Globbing (was Re: HAMMER update 10-Feb-2008)

Tue Feb 12 06:34:40 PST 2008

On Tuesday 12 February 2008, Chris Turner wrote:
> Aggelos Economopoulos wrote:
> > 
> > So, using xargs is fundamentally better as far as memory consumption is
> > concerned. Performance should never be an issue except maybe in
> > pathological cases. This silly analysis does not even take into account
> > the effects from all the memory allocation you'll have to do to for a
> > large number of arguments.
> > 
> 
> just being pedantic but ignoring performance while discussing memory 
> seems a bit short sighted - for e.g. 1M files an 'xargs -L' will create
> 1M fork()'s instead of 1, which will change the execution time 
> significantly..

My point was (in response to Justin's comment about the tiny memory spaces
of the past) that you can fill memory of any size. Not to mention that I'm
using all 1G of RAM on my desktop and a few hundread Megs of swap, so if
I run some script that needlessly forces everything out to swap a) it will
take a large performance hit b) I'm going to be a bit annoyed at the author.

As for performance, yes, I'm not new to mailing lists, I knew when I sent
an email just to clarify the memory issue *without* covering all aspects
that someone with more time than I have was going to pick this up :) I'm
sure you realize you're criminally inefficient if you use rm <1M files>
(what a convenient number btw ;),assuming there was no limit, for at least
a couple of reasons (sorry, I'm not going to bother coming up with more and,
yes, you can come up with counterexamples.

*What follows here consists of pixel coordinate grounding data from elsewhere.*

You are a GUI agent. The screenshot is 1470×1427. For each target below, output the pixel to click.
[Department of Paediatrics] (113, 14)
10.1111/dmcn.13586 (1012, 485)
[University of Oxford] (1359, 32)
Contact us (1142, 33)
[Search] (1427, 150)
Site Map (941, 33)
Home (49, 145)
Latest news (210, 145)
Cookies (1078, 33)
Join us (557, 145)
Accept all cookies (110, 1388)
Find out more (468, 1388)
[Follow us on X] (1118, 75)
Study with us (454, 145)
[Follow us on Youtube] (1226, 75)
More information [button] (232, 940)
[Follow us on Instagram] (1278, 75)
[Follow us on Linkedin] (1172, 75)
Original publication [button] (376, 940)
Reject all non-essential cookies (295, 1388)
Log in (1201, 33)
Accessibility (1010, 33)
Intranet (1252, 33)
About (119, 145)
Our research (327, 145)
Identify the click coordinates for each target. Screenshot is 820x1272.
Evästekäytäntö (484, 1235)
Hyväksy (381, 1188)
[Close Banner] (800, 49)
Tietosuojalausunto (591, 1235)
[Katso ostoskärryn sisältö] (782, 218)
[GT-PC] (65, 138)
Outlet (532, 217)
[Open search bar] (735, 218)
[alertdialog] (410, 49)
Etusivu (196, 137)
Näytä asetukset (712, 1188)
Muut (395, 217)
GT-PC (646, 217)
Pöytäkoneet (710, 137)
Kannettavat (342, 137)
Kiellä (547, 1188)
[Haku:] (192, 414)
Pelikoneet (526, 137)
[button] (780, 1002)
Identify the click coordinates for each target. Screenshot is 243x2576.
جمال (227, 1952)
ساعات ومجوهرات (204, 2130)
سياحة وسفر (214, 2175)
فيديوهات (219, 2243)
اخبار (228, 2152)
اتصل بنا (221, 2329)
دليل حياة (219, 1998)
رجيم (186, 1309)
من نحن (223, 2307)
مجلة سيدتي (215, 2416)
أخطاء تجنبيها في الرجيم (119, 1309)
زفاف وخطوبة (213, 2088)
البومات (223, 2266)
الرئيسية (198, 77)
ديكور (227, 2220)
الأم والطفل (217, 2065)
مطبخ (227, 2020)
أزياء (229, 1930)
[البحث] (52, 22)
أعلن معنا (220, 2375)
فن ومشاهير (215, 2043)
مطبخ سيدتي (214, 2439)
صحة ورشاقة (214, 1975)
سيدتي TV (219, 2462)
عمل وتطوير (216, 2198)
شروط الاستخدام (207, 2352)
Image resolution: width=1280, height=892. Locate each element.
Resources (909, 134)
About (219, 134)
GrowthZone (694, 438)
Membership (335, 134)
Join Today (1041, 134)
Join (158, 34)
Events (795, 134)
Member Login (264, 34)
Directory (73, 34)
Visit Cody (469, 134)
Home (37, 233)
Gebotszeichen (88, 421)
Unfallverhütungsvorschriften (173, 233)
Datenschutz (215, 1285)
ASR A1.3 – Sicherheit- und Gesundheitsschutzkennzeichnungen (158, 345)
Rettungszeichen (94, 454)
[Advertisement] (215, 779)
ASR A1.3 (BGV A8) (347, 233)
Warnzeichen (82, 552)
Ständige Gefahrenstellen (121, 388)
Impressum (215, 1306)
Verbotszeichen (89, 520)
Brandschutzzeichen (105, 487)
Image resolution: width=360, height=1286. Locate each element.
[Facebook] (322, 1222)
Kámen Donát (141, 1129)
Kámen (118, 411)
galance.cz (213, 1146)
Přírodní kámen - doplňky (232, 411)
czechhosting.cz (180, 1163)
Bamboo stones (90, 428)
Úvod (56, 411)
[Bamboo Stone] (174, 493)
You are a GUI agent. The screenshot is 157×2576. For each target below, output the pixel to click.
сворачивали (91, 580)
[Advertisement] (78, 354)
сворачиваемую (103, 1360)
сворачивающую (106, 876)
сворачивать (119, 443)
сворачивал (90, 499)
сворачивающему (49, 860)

Please only mention any *real*
issues.)

1. you can do the same thing without wasting many megabytes of memory by
   piping (for example) to ruby -ne 'File.unlink($_.chop)' (this is easy
   to change for \0 terminated filenames). Yes I know. Not everyone knows
   how to program, perhaps someone should patch rm to read its standard
   input?

2. where did you get those 1M pathnames anyway? Obviously from a program;
   piping this output to xargs rm allows you to run the deletion and
   the path generation *in parallel* (your program is probably waiting for
   the disk more than half the time anyway) so even then, this should run
   faster than rm <1M files>. Please test if unsure. Also do the obvious
   optimization of doing rm -r when removing a directory. I think this would
   help the original poster as well.

   The best (and typical) case would be if you're using find (just add
   a -delete).

> but whatever.. this thread is annoying me :)

I hope you'll agree that the issue here is not the time/space complexity
(or the size of the factors in them). This was just to get everyone on
the same page. The purpose should be to make it clear that command line
arguments are for interactive input (hence rm uses it for pathnames) and
batch input should only be fed through a file (nobody's complaining that
wc `cat file` doesn't work).

Aggelos